Before repeating the entries below, strip out every picture and keep all else as it is.

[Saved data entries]

..............................

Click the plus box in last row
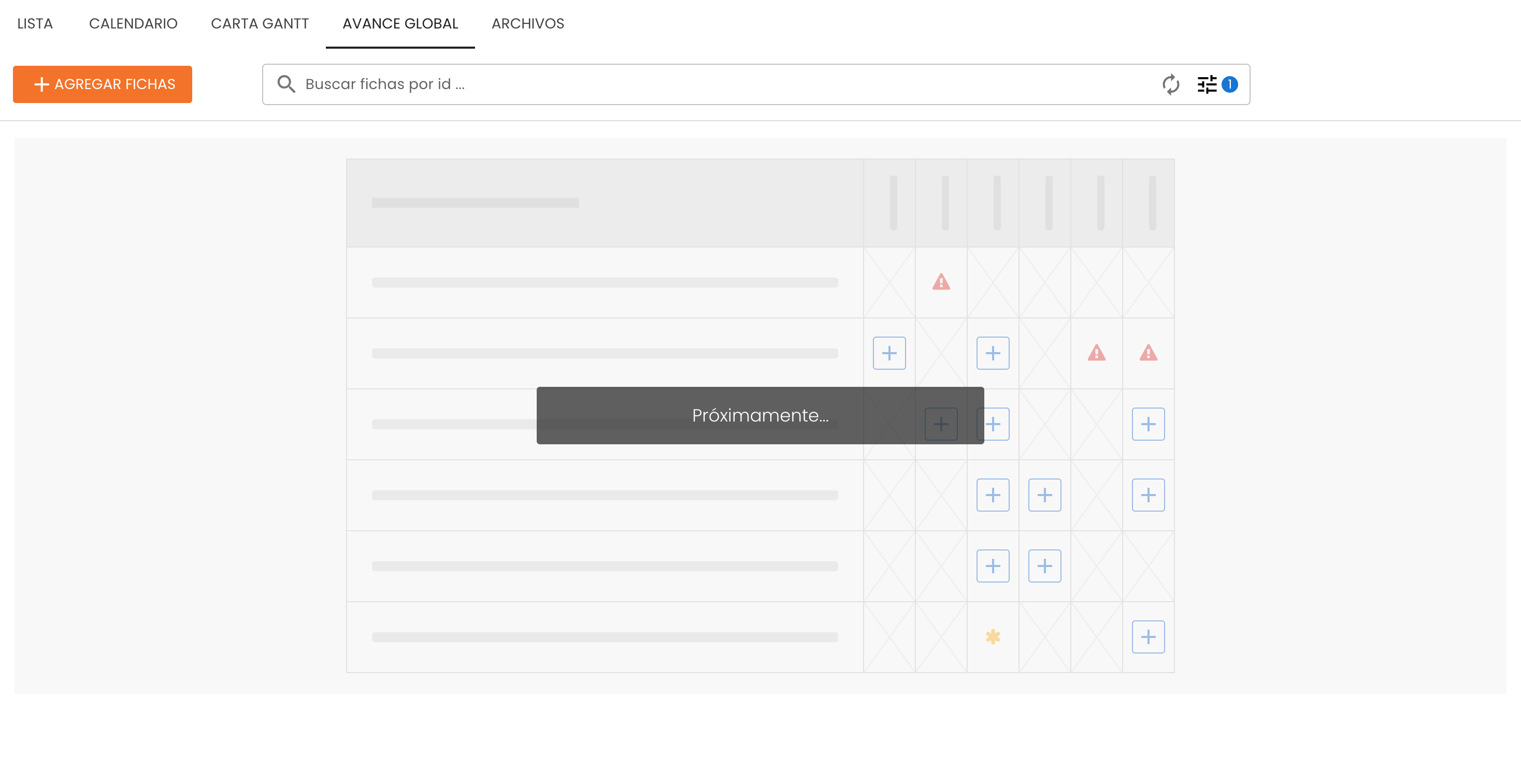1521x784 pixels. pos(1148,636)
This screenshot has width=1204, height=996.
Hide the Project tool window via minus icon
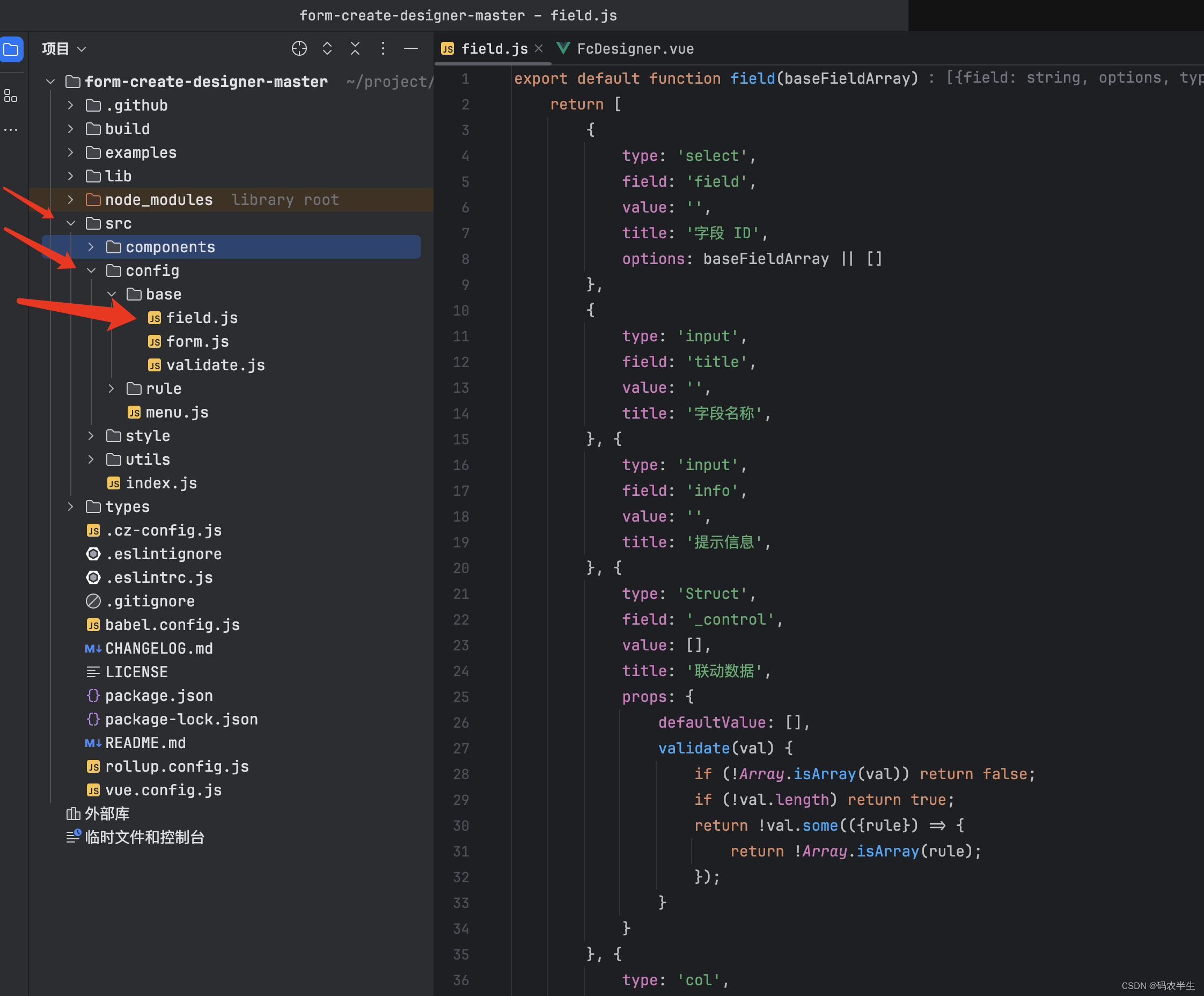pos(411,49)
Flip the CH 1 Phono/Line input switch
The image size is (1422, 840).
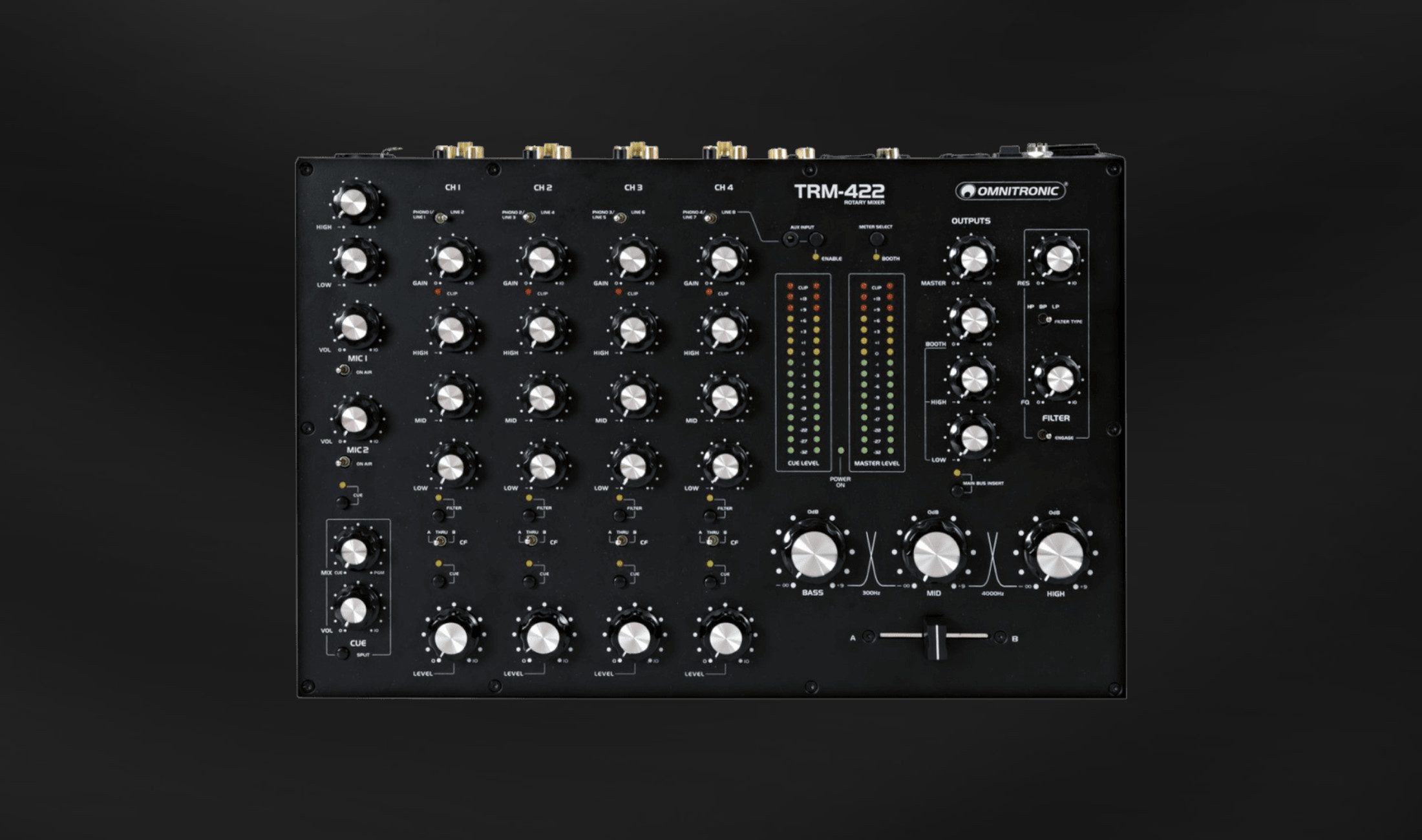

..............................

> [SOLUTION BELOW]:
Click the plus box in last row
1521x784 pixels. pos(1148,636)
This screenshot has width=1204, height=996.
Hide the Project tool window via minus icon
pos(411,49)
Flip the CH 1 Phono/Line input switch
The image size is (1422, 840).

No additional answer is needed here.